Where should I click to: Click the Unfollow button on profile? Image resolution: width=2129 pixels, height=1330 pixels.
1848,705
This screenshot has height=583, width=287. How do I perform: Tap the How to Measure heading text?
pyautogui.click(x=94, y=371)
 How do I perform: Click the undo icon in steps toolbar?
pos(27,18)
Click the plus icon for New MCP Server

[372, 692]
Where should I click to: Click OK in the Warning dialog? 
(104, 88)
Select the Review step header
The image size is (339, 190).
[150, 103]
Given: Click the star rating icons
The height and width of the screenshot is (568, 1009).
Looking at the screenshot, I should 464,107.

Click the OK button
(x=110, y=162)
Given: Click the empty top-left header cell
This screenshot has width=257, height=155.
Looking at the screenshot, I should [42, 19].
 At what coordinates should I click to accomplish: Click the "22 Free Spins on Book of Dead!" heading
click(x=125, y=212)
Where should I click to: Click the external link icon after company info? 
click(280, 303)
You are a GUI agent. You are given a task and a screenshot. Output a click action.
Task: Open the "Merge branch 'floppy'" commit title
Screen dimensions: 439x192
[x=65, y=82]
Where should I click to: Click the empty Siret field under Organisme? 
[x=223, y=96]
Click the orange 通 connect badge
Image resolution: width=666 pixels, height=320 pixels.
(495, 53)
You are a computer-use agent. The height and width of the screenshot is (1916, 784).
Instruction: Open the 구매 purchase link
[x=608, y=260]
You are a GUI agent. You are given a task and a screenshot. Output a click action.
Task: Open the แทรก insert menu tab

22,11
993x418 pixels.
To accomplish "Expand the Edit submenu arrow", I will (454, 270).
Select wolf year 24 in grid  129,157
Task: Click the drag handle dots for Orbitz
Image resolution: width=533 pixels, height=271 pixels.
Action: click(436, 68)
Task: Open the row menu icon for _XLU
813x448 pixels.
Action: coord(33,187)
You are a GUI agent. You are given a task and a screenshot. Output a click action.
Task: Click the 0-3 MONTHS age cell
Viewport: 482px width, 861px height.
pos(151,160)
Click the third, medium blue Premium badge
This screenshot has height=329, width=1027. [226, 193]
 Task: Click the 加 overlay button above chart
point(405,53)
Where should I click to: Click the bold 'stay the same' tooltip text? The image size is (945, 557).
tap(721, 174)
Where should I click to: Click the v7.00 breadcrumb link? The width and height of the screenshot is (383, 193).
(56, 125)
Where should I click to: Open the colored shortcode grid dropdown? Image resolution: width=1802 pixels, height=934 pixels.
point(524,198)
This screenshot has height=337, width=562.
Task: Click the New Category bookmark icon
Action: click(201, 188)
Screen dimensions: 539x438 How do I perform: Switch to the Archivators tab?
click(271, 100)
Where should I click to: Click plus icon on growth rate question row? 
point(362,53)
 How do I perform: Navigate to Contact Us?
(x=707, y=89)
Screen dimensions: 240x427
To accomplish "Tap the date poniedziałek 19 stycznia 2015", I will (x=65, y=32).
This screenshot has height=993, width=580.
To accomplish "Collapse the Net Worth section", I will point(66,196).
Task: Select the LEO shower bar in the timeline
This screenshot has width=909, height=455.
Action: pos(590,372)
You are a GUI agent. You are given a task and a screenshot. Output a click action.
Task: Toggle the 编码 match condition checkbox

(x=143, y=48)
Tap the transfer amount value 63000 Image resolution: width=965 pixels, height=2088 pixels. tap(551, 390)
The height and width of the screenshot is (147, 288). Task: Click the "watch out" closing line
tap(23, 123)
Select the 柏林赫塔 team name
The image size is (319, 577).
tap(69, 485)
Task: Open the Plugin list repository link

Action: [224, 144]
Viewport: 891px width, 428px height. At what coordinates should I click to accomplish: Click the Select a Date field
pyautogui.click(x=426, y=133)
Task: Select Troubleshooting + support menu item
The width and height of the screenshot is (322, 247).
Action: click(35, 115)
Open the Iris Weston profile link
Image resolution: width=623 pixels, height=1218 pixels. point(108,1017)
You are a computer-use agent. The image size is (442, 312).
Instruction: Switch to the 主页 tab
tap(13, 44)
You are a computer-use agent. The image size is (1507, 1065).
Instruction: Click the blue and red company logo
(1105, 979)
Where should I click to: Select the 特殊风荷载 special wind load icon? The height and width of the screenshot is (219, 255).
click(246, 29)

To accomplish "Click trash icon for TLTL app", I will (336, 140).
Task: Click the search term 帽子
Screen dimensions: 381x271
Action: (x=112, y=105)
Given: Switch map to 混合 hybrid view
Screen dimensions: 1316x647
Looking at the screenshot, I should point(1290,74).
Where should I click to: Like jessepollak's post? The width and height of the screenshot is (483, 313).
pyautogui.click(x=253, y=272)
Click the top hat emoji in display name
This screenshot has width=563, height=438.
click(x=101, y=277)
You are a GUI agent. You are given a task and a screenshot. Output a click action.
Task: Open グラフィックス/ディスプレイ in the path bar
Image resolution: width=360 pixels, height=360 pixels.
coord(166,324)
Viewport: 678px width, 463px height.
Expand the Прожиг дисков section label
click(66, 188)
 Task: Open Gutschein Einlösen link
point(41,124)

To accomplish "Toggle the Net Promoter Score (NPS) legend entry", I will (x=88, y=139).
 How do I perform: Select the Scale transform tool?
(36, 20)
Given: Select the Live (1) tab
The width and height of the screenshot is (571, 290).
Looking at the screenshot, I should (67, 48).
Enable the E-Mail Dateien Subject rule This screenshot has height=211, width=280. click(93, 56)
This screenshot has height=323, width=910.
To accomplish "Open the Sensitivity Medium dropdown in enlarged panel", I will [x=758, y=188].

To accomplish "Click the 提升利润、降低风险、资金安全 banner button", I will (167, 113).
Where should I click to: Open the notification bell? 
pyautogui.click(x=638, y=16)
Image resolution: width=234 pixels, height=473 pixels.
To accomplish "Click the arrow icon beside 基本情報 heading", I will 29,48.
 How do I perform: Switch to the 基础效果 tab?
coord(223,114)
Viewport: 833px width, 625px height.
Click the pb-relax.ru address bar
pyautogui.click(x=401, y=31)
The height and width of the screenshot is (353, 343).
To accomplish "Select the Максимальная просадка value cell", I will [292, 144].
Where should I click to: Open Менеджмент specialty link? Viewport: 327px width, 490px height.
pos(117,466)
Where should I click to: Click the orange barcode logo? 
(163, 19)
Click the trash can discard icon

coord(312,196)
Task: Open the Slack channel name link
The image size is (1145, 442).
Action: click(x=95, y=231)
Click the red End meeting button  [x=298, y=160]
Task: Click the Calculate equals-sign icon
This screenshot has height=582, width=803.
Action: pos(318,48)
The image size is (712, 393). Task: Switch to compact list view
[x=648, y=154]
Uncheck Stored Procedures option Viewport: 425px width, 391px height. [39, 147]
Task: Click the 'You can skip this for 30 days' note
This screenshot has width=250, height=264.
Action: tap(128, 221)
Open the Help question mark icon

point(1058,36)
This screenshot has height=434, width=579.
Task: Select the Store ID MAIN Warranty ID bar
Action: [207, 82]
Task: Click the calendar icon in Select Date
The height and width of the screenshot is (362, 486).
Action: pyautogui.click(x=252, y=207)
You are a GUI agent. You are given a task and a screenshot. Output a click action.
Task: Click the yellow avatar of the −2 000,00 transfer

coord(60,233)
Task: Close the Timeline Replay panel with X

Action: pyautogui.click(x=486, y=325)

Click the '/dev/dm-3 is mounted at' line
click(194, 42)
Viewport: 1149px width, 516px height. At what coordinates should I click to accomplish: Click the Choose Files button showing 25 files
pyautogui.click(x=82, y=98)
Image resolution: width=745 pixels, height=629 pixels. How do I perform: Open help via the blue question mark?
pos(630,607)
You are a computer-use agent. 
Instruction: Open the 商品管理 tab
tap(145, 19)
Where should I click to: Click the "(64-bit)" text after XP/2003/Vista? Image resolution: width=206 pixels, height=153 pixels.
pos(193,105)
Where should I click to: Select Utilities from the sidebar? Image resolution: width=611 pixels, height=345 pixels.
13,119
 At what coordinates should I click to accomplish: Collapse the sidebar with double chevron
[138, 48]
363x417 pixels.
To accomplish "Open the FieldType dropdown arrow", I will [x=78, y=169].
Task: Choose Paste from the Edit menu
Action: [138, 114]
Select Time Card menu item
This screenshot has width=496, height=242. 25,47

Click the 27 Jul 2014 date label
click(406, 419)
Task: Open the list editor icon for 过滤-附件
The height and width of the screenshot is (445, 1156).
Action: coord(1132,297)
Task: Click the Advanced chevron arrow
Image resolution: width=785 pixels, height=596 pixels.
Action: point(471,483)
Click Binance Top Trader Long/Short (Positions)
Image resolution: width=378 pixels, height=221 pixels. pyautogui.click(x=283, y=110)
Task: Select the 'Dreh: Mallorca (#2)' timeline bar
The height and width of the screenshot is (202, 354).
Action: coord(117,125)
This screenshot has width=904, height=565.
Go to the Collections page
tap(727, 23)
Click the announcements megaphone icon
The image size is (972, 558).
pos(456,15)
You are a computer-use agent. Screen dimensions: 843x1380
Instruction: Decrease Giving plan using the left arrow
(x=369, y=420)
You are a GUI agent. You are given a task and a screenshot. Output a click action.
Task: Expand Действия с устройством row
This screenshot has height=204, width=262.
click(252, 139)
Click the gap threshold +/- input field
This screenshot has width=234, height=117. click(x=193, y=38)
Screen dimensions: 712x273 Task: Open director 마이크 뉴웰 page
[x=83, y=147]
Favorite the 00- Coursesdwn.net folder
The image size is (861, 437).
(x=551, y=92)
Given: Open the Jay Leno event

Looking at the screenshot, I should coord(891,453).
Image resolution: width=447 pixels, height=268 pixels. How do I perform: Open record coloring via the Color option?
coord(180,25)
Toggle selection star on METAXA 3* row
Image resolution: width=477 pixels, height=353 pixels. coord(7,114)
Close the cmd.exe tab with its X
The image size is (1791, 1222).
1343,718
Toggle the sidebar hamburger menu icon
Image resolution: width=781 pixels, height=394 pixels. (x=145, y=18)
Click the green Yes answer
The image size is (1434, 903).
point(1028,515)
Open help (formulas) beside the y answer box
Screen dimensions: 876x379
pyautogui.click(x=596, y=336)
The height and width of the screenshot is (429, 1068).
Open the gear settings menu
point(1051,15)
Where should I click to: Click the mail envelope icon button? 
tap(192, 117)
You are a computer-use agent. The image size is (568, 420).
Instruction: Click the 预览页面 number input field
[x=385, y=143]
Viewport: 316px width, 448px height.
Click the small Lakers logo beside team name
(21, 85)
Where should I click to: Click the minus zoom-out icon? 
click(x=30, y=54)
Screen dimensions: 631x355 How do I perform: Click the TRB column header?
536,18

## Your instructions
Among the lines of the data, some may include "computer" as a word or string; report how many, and nothing else.

## Task solution
6